Palermo – Hanno riaperto da pochi giorni, ma già se ne stanno pentendo. Trippo gestori di ristoranti e locali che hanno affrontato il primo fine settimana post-lockdown si sono trovati, loro malgrado, impossibilitati a svolgere la propria attività. Da un lato a causa dei clienti, troppo superficiali nell’applicare il distanziamento sociale richiesto in pubblico. Dall’altro lato a causa dei controllori, che minacciano multe e sequestri di licenza a chi non fa rispettare le regole.

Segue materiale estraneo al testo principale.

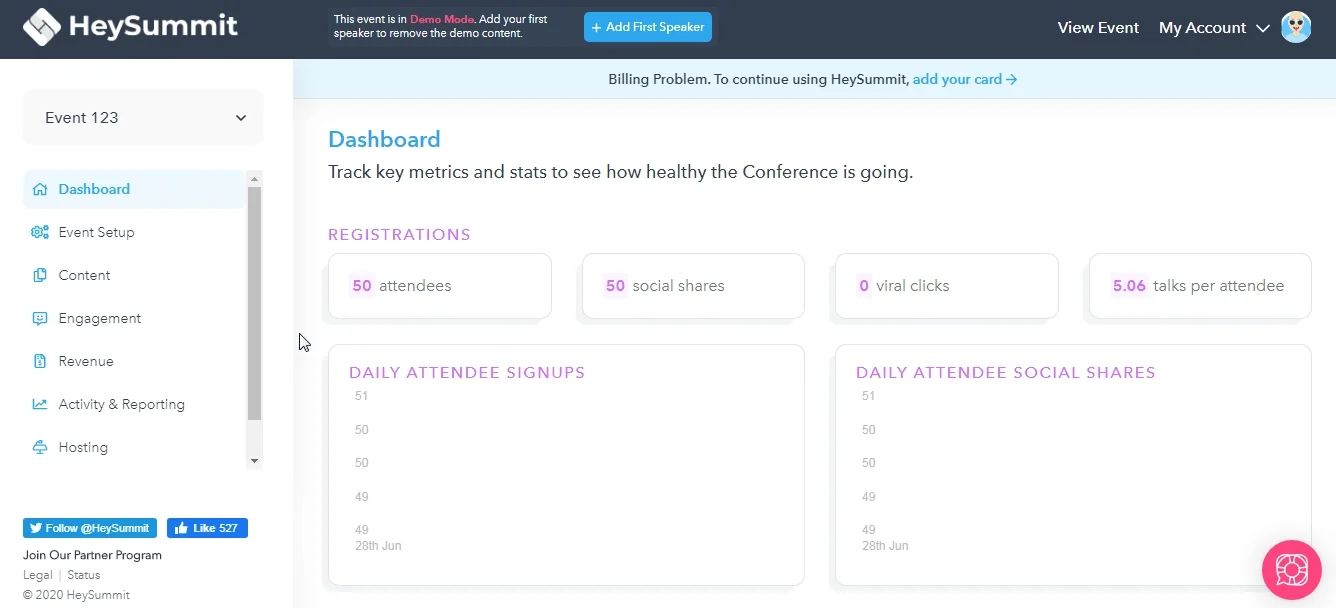Image resolution: width=1336 pixels, height=608 pixels.
Task: Follow the add your card link
Action: tap(965, 79)
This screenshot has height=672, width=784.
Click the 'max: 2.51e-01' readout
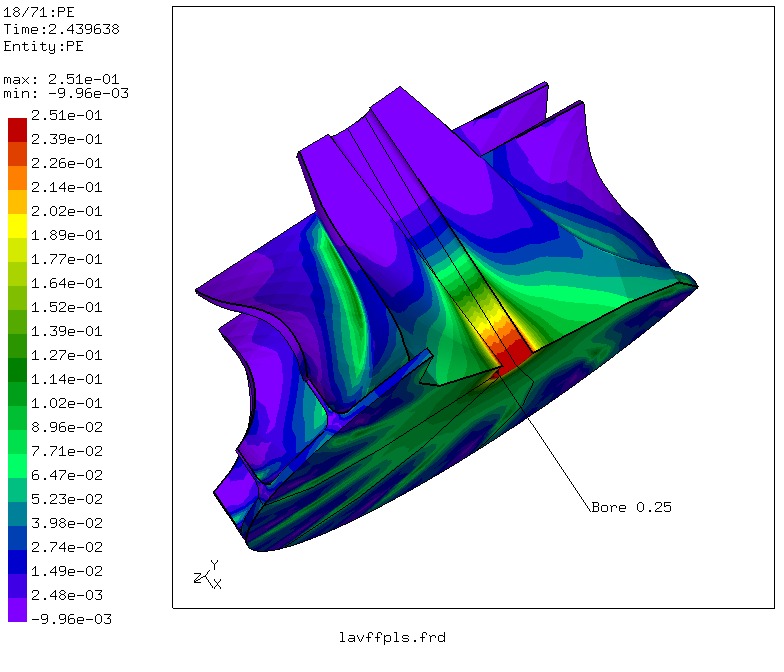(x=57, y=78)
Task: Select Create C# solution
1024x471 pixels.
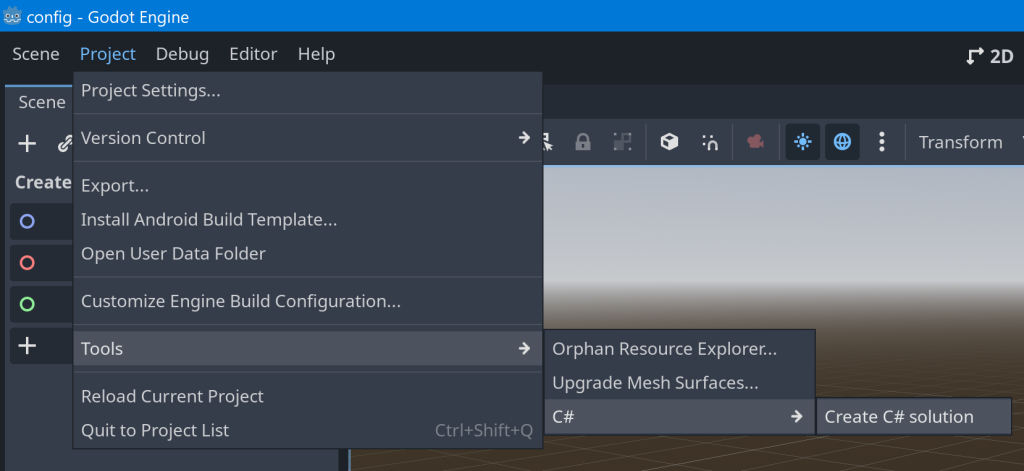Action: pyautogui.click(x=898, y=417)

È il caso del ristoratore palermitano Luca D’Arpa, proprietario del locale Ferramenta: “Ho ricevuto due controlli in poche ore. Il giorno prima erano venuti sei volte. E continuavano a ripetere che dovevo vigilare sui miei clienti”, spiega a Repubblica. “Al secondo controllo mi è stato detto che avrei rischiato una multa di 1.500 euro. E così ho invitato i clienti, a malincuore, a lasciare il locale”. Il titolare lamenta però il fatto che, a un gestore, non debba essere chiesto di vigilare anche su chi, in strada, è a distanza ravvicinata: “Chi sono io per poter chiedere documenti a chi mi dice di essere in compagnia di una moglie, di un marito o di un convivente? Questo è compito delle istituzioni”.